Try it: Check every line of the entries for "cell", and copy the lines that hold it.

Collected data:
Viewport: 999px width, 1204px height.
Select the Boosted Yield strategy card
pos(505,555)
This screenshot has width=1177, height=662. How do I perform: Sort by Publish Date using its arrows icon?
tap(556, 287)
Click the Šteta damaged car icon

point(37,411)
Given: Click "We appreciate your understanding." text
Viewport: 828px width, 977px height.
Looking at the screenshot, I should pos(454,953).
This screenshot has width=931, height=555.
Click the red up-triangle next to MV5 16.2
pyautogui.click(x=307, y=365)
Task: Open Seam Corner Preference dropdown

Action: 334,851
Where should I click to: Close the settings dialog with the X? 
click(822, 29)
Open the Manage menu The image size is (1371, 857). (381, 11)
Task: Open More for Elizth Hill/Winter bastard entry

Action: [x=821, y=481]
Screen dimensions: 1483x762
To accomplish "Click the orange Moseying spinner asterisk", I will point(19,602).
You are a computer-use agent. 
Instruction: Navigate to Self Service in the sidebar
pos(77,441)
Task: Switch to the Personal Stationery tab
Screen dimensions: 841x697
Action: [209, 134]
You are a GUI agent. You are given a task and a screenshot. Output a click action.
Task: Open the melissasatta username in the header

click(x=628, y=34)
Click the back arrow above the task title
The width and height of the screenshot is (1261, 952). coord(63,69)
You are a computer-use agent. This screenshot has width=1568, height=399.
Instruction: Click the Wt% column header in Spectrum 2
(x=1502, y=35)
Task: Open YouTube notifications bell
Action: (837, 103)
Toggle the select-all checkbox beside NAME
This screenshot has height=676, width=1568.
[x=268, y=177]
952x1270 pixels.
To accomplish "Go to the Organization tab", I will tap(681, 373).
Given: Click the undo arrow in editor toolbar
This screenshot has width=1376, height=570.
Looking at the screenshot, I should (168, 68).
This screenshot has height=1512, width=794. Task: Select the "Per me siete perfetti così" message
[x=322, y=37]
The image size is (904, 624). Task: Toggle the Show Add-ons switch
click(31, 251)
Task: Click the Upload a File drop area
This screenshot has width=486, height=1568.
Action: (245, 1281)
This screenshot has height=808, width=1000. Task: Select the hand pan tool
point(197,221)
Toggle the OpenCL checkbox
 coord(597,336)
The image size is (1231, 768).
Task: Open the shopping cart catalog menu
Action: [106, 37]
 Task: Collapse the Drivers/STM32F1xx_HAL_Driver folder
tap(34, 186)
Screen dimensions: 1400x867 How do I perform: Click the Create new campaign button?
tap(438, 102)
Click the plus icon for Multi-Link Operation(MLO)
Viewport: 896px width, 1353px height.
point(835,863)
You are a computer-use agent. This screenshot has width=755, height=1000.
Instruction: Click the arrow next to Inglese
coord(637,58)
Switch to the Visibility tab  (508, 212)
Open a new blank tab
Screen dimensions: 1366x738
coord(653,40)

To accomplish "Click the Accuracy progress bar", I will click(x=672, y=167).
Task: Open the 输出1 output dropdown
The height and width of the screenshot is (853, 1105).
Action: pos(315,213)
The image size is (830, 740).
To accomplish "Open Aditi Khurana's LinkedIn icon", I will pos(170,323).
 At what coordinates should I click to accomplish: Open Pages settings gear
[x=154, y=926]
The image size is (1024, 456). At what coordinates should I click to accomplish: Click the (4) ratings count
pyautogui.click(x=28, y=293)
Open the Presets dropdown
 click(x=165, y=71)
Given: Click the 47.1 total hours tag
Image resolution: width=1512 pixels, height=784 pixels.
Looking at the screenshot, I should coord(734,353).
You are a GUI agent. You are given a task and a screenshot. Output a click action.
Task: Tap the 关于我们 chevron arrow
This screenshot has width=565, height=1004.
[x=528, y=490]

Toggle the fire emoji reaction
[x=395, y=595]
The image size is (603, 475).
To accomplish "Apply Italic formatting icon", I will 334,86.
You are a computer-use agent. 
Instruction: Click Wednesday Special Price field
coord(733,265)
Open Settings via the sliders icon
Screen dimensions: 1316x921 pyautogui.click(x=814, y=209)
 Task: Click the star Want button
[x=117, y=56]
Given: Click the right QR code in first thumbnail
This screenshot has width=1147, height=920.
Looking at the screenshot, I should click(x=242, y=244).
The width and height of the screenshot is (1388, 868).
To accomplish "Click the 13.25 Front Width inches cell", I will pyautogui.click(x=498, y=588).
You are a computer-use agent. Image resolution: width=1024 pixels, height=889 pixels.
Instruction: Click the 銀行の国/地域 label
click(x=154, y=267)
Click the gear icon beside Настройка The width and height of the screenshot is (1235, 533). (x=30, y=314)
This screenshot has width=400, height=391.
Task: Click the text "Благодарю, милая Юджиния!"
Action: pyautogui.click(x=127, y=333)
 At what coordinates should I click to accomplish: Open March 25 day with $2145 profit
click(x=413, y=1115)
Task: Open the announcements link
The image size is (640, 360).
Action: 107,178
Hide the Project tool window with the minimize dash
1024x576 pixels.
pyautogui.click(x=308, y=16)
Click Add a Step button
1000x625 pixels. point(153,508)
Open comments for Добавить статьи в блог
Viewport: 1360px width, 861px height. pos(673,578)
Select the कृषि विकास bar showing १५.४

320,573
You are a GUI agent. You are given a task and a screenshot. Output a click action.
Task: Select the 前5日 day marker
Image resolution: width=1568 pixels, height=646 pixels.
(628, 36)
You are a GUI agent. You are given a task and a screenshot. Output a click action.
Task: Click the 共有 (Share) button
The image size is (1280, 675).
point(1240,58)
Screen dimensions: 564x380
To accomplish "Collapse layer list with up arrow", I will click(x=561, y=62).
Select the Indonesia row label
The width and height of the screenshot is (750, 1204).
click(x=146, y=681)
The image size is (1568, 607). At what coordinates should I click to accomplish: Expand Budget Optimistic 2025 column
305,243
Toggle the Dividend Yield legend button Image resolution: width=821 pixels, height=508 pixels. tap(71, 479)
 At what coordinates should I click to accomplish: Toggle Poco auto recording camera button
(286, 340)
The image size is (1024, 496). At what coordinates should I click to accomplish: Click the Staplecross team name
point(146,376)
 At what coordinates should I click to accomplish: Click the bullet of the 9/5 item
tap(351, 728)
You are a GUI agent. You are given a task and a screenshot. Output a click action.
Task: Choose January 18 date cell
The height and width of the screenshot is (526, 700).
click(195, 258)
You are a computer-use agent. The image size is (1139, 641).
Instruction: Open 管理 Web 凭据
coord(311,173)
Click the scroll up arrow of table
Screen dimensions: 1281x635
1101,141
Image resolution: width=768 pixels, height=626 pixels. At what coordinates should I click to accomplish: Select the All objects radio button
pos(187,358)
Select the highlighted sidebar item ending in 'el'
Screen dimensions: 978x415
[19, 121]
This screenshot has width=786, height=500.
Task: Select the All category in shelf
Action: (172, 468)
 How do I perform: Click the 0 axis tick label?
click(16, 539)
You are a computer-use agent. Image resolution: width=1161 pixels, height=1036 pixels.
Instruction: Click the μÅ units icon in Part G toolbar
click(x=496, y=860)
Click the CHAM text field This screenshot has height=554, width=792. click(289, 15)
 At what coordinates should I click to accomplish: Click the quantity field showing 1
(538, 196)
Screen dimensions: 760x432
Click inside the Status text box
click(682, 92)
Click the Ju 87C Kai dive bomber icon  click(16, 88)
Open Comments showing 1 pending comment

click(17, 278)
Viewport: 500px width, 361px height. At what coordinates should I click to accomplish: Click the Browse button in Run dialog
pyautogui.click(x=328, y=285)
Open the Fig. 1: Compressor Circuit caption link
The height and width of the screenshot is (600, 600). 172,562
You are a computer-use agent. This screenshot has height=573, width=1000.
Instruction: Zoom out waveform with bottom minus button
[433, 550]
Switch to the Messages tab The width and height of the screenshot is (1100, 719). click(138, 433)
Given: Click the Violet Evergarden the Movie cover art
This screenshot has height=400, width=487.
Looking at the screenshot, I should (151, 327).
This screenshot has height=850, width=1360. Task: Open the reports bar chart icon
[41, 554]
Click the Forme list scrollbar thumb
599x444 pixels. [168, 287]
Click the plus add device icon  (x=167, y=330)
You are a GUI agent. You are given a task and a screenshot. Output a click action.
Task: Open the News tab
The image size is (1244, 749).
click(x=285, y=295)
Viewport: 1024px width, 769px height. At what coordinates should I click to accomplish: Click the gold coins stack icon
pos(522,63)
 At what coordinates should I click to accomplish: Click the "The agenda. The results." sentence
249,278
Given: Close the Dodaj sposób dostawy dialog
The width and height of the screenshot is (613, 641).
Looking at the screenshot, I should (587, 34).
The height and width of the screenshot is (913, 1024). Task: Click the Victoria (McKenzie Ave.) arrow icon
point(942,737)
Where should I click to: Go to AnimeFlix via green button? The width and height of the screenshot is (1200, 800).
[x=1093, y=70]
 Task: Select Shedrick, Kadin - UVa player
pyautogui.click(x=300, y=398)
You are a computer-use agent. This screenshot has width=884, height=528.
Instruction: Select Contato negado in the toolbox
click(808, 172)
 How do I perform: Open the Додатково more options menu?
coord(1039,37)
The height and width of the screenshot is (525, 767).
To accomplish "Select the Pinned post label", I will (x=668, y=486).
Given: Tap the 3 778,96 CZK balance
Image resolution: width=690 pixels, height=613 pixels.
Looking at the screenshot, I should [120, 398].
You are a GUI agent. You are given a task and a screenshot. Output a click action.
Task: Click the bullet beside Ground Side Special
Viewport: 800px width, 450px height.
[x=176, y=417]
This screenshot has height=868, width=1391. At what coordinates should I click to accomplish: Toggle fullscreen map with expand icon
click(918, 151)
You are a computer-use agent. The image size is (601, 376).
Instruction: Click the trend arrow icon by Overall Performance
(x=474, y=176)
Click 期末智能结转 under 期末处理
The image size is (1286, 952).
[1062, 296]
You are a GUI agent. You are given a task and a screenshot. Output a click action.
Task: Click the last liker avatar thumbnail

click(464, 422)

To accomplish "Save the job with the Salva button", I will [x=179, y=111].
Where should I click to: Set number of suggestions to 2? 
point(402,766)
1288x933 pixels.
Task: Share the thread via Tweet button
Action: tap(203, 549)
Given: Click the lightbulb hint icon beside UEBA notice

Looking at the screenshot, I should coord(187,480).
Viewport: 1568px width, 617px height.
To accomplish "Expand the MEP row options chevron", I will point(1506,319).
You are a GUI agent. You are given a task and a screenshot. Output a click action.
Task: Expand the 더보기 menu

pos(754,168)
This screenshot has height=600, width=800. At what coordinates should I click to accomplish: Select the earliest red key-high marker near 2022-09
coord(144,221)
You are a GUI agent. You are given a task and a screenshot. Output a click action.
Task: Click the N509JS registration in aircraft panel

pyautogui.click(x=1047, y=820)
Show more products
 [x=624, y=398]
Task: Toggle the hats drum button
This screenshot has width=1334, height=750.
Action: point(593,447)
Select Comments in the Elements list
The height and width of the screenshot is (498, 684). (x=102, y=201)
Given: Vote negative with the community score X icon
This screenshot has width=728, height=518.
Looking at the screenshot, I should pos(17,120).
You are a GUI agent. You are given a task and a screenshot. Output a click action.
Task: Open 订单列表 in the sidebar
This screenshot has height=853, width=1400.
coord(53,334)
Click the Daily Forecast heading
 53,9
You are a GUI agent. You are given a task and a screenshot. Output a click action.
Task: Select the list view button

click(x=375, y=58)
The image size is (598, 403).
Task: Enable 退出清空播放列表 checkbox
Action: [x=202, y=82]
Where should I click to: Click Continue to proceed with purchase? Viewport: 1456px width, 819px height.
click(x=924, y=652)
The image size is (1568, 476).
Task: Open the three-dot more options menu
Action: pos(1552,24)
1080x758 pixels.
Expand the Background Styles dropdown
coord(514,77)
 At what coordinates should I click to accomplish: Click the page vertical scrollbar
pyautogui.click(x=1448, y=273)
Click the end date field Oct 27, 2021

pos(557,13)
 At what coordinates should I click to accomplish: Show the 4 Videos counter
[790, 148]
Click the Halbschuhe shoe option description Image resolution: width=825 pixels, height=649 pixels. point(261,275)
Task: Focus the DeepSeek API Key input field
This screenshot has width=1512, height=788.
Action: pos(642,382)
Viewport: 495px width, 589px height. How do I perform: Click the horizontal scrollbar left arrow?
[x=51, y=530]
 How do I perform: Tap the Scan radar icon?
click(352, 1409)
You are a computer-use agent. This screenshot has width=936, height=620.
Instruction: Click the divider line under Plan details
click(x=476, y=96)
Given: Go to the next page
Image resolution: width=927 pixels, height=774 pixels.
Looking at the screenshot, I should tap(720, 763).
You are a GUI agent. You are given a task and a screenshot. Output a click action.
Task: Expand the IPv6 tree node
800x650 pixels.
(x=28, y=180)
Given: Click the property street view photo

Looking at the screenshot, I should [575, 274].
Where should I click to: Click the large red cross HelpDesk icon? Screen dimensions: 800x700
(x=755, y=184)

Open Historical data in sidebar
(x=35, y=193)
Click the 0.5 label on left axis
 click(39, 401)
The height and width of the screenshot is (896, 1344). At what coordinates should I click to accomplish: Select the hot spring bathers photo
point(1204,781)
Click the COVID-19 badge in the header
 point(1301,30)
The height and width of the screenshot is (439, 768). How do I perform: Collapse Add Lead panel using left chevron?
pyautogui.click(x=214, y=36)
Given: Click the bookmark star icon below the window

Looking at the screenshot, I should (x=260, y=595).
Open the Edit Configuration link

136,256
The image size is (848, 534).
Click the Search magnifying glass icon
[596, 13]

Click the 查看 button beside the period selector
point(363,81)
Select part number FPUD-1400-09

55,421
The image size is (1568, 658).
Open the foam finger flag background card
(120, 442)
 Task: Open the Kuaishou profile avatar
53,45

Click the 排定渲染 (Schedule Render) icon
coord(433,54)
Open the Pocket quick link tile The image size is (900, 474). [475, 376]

Response:
To accomplish "Click the 13.25 Front Width inches cell", I will pyautogui.click(x=498, y=588).
Task: Choose January 18 date cell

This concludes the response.